Functional characterization of the recombinant human 5-hydroxytryptamine_7(a) (h5-HT_7(a)) receptor isoform was performed using stably transfected LM(tk⁻) cells. Expression levels of the h5-HT_7(a) receptor determined from saturation studies using either a labeled agonist ([³H]5-HT) or antagonist ([³H]LSD) were very similar (B_max = 160–190 fmol/mg protein), suggesting that all receptors may exist in the high affinity (G protein-coupled) state. In intact cells, 5-HT produced a concentration-dependent elevation of intracellular cAMP levels ([cAMP]_i) with an EC₅₀ value of 80 nM and a maximal response of 5-fold increase above basal levels. The rank order of agonist potencies in the second messenger assay paralleled their rank order of binding affinities: 5-carboxamidotryptamine > 5-hydroxytryptamine ≥ 5-methoxytryptamine > 8-hydroxy N,N-dipropyl aminotetralin > sumatriptan.

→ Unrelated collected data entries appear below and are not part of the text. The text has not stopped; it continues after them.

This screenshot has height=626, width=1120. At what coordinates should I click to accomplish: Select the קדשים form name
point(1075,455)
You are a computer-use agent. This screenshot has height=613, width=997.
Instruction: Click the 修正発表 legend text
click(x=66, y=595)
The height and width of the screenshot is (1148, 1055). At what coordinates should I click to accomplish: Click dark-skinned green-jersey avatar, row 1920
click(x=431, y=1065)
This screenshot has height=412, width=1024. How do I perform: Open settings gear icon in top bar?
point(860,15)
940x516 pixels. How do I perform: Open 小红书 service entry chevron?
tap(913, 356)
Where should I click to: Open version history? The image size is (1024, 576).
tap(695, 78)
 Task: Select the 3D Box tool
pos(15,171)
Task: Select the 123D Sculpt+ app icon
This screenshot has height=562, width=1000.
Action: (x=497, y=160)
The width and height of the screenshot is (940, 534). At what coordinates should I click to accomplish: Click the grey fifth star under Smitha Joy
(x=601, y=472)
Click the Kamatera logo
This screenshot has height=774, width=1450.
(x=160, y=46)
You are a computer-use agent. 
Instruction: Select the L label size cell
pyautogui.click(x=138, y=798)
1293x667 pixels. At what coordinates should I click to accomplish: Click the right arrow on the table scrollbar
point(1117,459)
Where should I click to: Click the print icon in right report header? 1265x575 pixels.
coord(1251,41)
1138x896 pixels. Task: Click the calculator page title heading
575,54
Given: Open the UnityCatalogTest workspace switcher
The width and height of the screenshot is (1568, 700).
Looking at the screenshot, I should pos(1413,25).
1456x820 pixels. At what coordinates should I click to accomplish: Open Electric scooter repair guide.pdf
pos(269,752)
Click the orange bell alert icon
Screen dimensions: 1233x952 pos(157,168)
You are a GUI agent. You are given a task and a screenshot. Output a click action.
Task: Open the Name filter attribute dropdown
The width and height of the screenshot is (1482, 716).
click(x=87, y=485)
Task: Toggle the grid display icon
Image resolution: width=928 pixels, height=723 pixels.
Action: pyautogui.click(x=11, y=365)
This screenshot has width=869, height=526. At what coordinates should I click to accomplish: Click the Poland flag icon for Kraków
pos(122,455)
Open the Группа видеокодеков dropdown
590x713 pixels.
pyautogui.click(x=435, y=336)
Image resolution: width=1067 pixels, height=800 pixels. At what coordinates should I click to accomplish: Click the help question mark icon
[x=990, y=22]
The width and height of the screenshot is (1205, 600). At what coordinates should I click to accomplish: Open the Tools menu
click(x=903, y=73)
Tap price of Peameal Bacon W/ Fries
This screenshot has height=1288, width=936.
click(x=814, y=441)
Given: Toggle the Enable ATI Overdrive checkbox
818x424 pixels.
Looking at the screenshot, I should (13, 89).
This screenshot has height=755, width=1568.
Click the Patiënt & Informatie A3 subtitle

Agonist potencies (EC₅₀ values) to stimulate [cAMP]_i were more than 25-fold lower relative to their respective binding affinities (K_i values) obtained in [³H]5-HT competition assays. In contrast, antagonist potencies (K_b values) to block 5-HT-stimulated [cAMP]_i were in close agreement with their correspondingK_i values. These data may indicate low efficiency of receptor-effector coupling to adenylate cyclase stimulation. Pretreatment of stably transfected cells with cholera toxin abolished the 5-HT-mediated elevation of [cAMP]_i, indicating that the 5-HT_7(a) subtype directly interacts with G_αs protein(s) to activate adenylate cyclase(s). Clonal cell lines stably expressing h5-HT₇ receptor isoforms will serve as valuable cellular models to study their function and regulation, as well as assist in the development of selective 5-HT₇ receptor agents to uncover the biological roles and potential therapeutic applications of this novel receptor subtype.